Case for Cylc to switch away from SQLite-only

I’ve moved this comment to its own thread to avoid cluttering the UI Feedback thread with unrelated discussion.

My original comment:

The UI design [for Cylc 8] looks fantastic for how we monitor our run and I’m very excited for it. That said, I don’t like seeing “SQLite” in the architecture diagram… I would suggest switching to an ORM (such as SQLAlchemy) or at least allow configuration of a proper DB so we can easily tap into the Cylc databases without relying on a lot of disk I/O to read a bunch of SQLite files. That would really help us integrate Cylc into our end-to-end monitoring.

Edit: and yes, I’ve seen bug #2800 on github and I disagree with the resolution! :slight_smile: SQLite incurs an I/O penalty when you’re querying 25+ suites on say GPFS, or at least our variant of GPFS. LustreFS wasn’t much better… Storing the cylc-run dir on a local disk was helpful but we don’t like the risk of that box dying and taking our entire run state with it.

Reply from Hilary (Cylc users: what do you think about the current, & proposed new, Cylc (G)UI?):

Thanks, it’s encouraging to hear people excited for the new UI.

On the database side, perhaps bump this to another thread to avoid sidetracking the GUI discussion but quickly…

I’m curious as to why you are querying the DBs of multiple suites. Are you trying to gather stats for multiple workflows to create a “total system” Cylc GUI? If so it would be great to capture these requirements for Cylc UI development. This sort of usage may intercept with some of our plans.

Otherwise:

Cylc provides event “hooks” for suites (e.g. startup, shutdown) and tasks (e.g. started, failed). Some use these hooks to drive end-to-end monitoring, I would have thought this would be the best solution (push vs pull).
Alternatively the Cylc UI Server in the new architecture may provide a good DB proxy for your usage. The query language is GraphQL rather than SQL, through the UI Server you could write requests which gather data from multiple suites.

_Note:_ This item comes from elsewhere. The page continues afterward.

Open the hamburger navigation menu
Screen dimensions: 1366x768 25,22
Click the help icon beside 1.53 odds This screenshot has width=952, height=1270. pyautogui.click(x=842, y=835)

There are a few things I think using a central database would help with:

  1. It could improve suite_state xtrigger performance. This is the primary reason for my raising this concern. When we’re running 20+ suites in Cylc 7.8.3, the suite server (the actual machine Cylc is running on) becomes nearly unresponsive unless we increase the suite_state check interval to an unhelpfully large number (5 minutes or more). Our run is very time sensitive and 5 minutes can be the difference between on time and late.
  2. It would allow external reporting tools easy access to Cylc metrics. This would take the workload off the Cylc community to try and write something from scratch. Just give us access to the data and let us use our own tools (Splunk, in our case). Otherwise we’re probably still going to have to write wrappers, no matter now nice your solution might be. Getting software approved for our use is not fast or easy so using something standard like a PostgreSQL database lets us piggy back on things we already have.
  3. It would allow Cylc to be less centralized. We could run the UI and server components in a cloud web service, have the database on a cloud DB, and be able to run jobs literally anywhere with the run states being well protected and backed up. It would also keep us from having to maintain a separate run database based on event triggers defined in each and every suite for our run metrics.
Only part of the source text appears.